Cookin’ With Gas

Statistical analysis of the Baltimore Orioles on an almost weekly basis.

Archive for June, 2007

Posted by cookinwithgas on June 10, 2007

One of my newest, favorite toys is the Pitch Data supplied by Baseball-Reference.  The problem with the data is that there is so much of it that it is hard to decipher the importance of each stat contained in the data.  I’m sure there have been extensive studies of the data, but I haven’t seen them.  I did see a pretty good article on The Hardball Times website about it, but that’s about it.  I decided to do a small study of my own. To do this, I needed some data.  I transferred the 2005 through 2007 data of every pitcher who has appeared in a 2007 American League game through May into an Excel spreadsheet.  The approach I decided to take is to first determine which of the stats a pitcher has the most control over.  (I would be remiss if I didn’t warn you up front that the data used in this study potentially suffers from the dreaded “small sample size.”)   I did this via year-to-year correlation of each stat (filtering out any pitcher who had faced less than 100 batters in either year one or year two – leaving me with 224 pairs of seasons).  The results: 

Cntc%             .732

StS%               .721

StI%                .719

Sw/In%           .700

K%                  .685

Strk %             .668

P/PA                .620

StL%               .594

1st%                .533

StF%               .516

SO c%            .484

ERA                 .272

The definition of each of the above stats can be found on each pitcher’s B-R page.  Just below the pitching stats line you’ll see Pitch Data Summary (Show or Hide).  Click on the show or hide to see the data.  Below the data you will see the word Glossary – click on the word to see it.  I actually made up one of the above stats – Sw/In%.  Sw/In% is the percentage of strikes swung at by a batter that are put in play (a home run is counted as a ball in play in this instance).  Notice that seven of the 12 stats listed above have a correlation of at least 0.7 – remember those stats. Next, I needed to find out which stats correlate best with ERA.  To determine this, I decided to use the overall three-year data (filtering out any pitcher who faced fewer than 300 batters – leaving me with 161 pitchers).  The results: 

StI%        .430

Sw/In%   .421

Cntc%     .391

SO c%    .082

StL%       .046

StF%       -.122 P/PA        -.196

StS%       -.387

1st%        -.414

Strk %     -.427

K%          -.525

The correlation obviously isn’t as high for this set of correlations.  On the bright side, four of the stats I wanted to focus on based on the first chart each had a correlation of at least 0.4.  The only outlier is 1st%.   I’m a big believer in the importance of striking out batters.  To this end, I decided to run a correlation of Pitch Data to K% (the percentage of batters faced who strike out).  This was performed in a similar fashion to the previous study.  The results: 

StS%       .828

P/PA        .621

Strk %     .183

StF%       .174

1st%        .150

StL%       -.023

SO c%    -.119

ERA         -.525

Cntc%     -.859

Sw/In%   -.890

StI%        -.930 

No big surprises here.  One thing I’d like to point out.  The previous chart showed a relatively high correlation between 1st% and ERA, whereas this chart shows a low correlation between 1st% and K%.  I find it fascinating that there is such a low correlation between K% and 1st% – especially if you watch a lot of baseball and hear so many announcers talk about the importance of throwing strike one. Because 1st% has a relatively low year-to-year correlation, I will not focus on its importance.   My opinion, based on these correlations is that the pitch stats to focus on are:StI%Strk%Sw/In%Cntc%StS% So now that we know which stats we want to focus on, what do they mean in terms of Orioles pitchers?   This chart shows the ERA levels and expectancies at the various pitch data levels using three year cumulative data. 

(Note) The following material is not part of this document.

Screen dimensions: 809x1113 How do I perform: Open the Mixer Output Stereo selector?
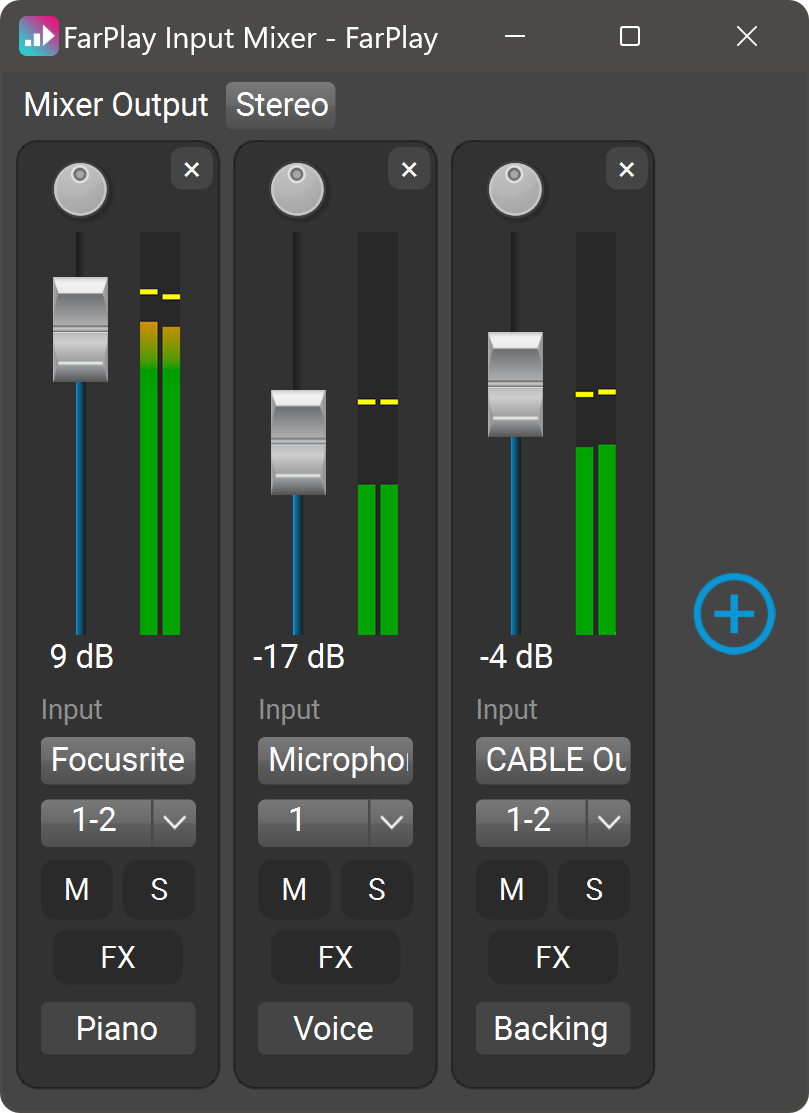coord(281,105)
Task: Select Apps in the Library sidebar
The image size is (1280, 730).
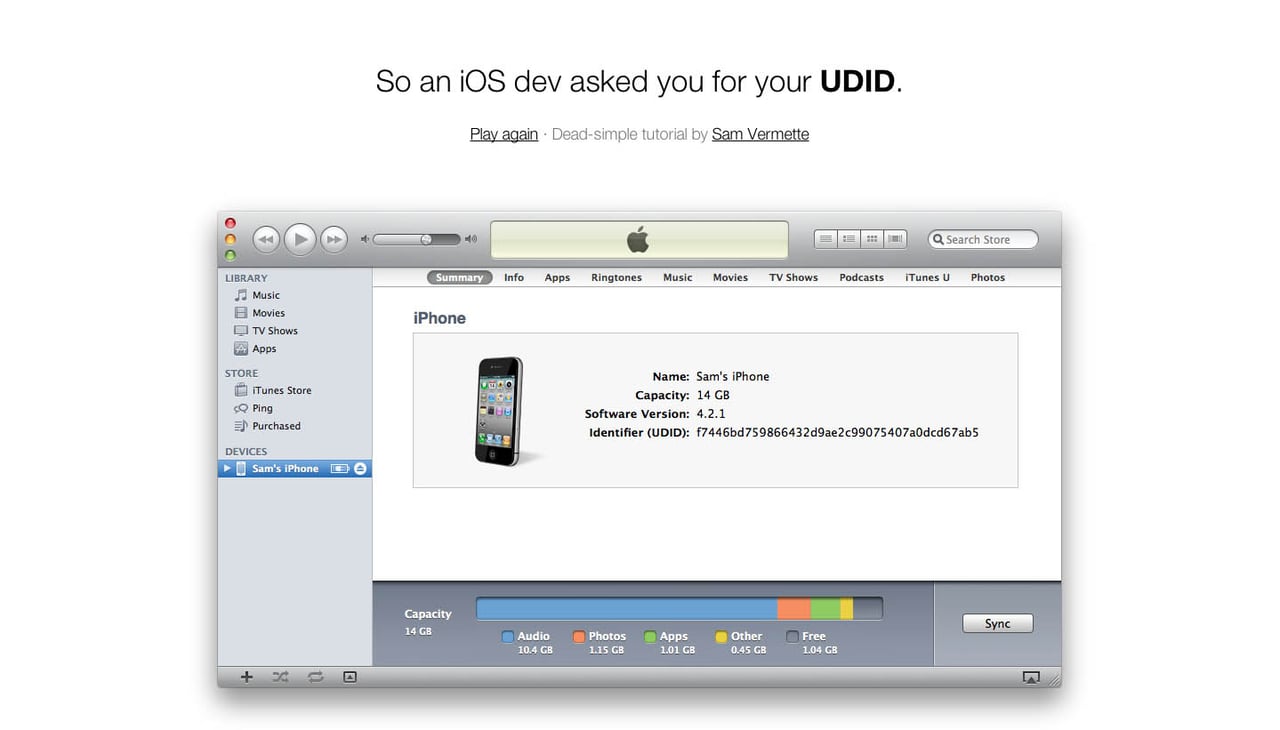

StI%            Low         High        Median          AVG         <4.00       Between   >5.00

Lo                1.55         4.67         3.41                3.24         73%         23%            3%

Mid              1.99         6.46         4.19                4.19         38%         44%            17%

Hi                3.34         6.33         4.79                4.83         9%           63%            28%

The three-year average StI% (percentage of strikes thrown that are put into play) for the pitchers in this study is 31%, with 27% and 34% being at the extremes.  This chart tells us there’s a 73% chance that a pitcher with a 27% or lower StI% will finish with an ERA below 4.00, while there’s a 28% chance that a pitcher with a 34% or higher StI% will finish with an ERA above 5.00.   So how do the 2007 Orioles pitchers rate through Saturday? 

Ray              25%

Bedard          25%

Parrish          26%

Williamson    27%                   

Burres          29%

Walker          30%

Cabrera         31%

Bradford        33%

Guthrie         33%

Williams       33%                   

Trachsel        38%

Baez            41%

Strk%              Low        High        Median          AVG         <4.00       Between   >5.00

Hi                    1.55        5.27         3.45                3.56         62%         31%            8%

Mid                  2.15        6.33         4.19                4.17         41%         43%            16%

Lo                    3.29        6.46         4.77                4.77         14%         59%            28%

The league average Strk% (percentage of pitches thrown that are strikes) for the pitchers in this study is 63%, with 66% and 60% being at the extremes.  This chart tells us there’s a 62% chance that a pitcher with a 66% or higher Strk% will finish with an ERA below 4.00, while there’s a 28% chance that a pitcher with a 60% or lower Strk% will finish with an ERA above 5.00.   Orioles pitchers in 2007:

Bradford        69%

Walker          67%                     

Guthrie          65% Williams        65%

Bedard          64%

Ray               63%                     

Williamson    59%

Burres           59%

Cabrera        58%

Trachsel       57%

Parrish          56%

Baez             54%

Ouch.  This may be the single biggest stat that bothers me about Daniel Cabrera.  From what I’ve seen from eyeballing things, once a pitcher establishes himself as a sub 60% Strk% pitcher he typically stays there.  The only pitcher I’ve seen who has defied this is Randy Johnson. Of the 161 pitchers in the study, Bradford had the second highest Strk% (71%), while Cabrera had the 5th worst (58%). 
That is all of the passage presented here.